Tchekhov: a vida que se desvia da norma

Tchekhov é o último escritor a ser analisado pelo dossiê, adepto das narrativas curtas, ele foi o mais ousado transgressor da tradição clássica dando início a uma forma e linguagem artística contemporânea. Tchekhov, o autor-médico – para quem a medicina era a esposa e a literatura, sua amante – abandonou a subjetividade adotando a concisão e a objetividade. O enredo era visto por ele como um mero coadjuvante, o que realmente importava eram as personagens, sua sutilezas e contradições interiores. Como dramaturgo, ele inovou a arte dramática a tal ponto que é difícil encontrar em suas peças componentes obrigatórios do enredo de drama, afinal, como ele mesmo dizia, seu credo estava na “importância das coisas não importantes.” O tempo é figura constante em suas peças. Ele estabelece uma ligação entre o cotidiano da vida humana e a eternidade. Tchekhov queria mostrar em sua obra que por trás das banalidades e trivialidades do cotidiano, há um mundo de conflitos trágicos e, foi seguindo essa linha que ele se tornou um dos grandes nomes russos, inesgotável na arte, no humano e no saber ser novo. Entre suas principais obras estão: “A dama do cachorrinho e outras histórias”, “A gaivota”, “O assassinato e outras histórias” e “O beijo e outras histórias.”
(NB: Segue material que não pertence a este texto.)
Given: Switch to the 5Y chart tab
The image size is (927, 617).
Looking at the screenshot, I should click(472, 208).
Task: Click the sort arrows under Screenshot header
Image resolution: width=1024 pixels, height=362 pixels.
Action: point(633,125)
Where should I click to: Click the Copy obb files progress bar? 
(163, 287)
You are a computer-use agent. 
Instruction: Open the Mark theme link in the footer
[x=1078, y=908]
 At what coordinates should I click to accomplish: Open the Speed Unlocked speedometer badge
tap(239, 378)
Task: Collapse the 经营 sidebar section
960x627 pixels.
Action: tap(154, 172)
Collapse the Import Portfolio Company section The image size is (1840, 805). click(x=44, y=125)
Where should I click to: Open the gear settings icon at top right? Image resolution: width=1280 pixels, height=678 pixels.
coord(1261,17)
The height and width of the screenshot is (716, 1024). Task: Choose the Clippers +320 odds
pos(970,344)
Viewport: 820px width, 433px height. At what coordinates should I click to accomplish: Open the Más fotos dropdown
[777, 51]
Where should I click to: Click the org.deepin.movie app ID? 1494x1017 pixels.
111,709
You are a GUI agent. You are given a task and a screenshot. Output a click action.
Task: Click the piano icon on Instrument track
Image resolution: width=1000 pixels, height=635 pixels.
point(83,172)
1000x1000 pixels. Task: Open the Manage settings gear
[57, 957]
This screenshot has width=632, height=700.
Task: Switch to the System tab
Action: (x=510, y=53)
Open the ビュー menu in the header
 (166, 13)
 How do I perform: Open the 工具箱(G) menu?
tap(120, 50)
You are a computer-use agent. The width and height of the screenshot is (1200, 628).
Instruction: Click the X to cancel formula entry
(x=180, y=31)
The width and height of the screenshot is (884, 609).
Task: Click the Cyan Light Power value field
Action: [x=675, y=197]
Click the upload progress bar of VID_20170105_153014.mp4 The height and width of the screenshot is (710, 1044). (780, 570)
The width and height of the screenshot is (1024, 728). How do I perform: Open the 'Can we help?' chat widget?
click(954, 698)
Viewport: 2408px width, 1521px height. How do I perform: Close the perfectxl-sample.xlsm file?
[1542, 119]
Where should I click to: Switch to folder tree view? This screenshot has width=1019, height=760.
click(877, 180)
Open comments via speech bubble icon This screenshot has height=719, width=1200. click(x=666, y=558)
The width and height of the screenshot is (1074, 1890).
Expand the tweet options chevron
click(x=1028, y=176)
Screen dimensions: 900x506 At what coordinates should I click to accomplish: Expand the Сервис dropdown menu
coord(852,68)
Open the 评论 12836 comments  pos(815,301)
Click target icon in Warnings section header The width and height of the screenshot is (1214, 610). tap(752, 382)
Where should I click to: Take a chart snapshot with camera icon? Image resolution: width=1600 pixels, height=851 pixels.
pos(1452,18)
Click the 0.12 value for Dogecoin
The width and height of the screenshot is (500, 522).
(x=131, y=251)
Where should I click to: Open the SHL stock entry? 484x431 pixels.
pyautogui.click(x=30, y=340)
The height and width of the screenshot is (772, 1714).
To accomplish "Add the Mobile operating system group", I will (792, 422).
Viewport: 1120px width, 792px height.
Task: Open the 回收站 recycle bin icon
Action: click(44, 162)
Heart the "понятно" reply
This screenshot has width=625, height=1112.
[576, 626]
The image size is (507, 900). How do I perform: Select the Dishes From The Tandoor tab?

“O homem russo tende a admitir
a participação da loucura e da desordem
na instituição da ordem.”

Aurora Bernardini

Todos esses nomes têm uma característica em comum que sempre me chamou atenção. São personalidades singulares, misteriosas, marcadas por intensos conflitos internos. É justamente desses conflitos internos que nascem grandes escritores, aqueles que resgatam o poder crítico revelador dos abismos e das profundezas da alma humana, que se fazem contemporâneos e eternos, deixando-nos um rico percurso que deveria ser por nós valorizado e conhecido, para que possamos lançar um olhar de mudança em direção à literatura dos dias de hoje, cada vez mais vazia de sentido, crítica e reflexão. Talvez, seja por isso que os escritores russos, de uma maneira geral, exercem um fascínio tão grande no mundo atual. Eles preservam a qualidade de texto, a identidade do estilo, a riqueza das contradições, os abismos negros de nossa alma, a densidade e a complexidade da vida, traduzida também na densidade e na complexidade de algumas de suas obras. Os russos nos fazem lembrar o que é a verdadeira arte, no sentido mais sentimental e incompreendido que lhe é peculiar. Ninguém deveria deixar de conhecer uma obra clássica da literatura russa, já que ela é do tipo que transforma, amadurece, inquieta o leitor. É especial e indefinível, talvez por que menos transparente, menos fácil, tal como um grande amor. Depois de ler uma obra como “Os Irmãos Karamázovi”, de Dostoiévski, por exemplo, é impossível ser o mesmo de antes. Fecha-se a última página com aquela sensação de que muito se conheceu, muito se respondeu, mas de que há ainda muitas outras perguntas a serem respondidas neste vastíssimo oceano de segredos que é o coração humano. A Revista “Cult”, ao valorizar esses ícones da literatura mundial, acerta mais uma vez.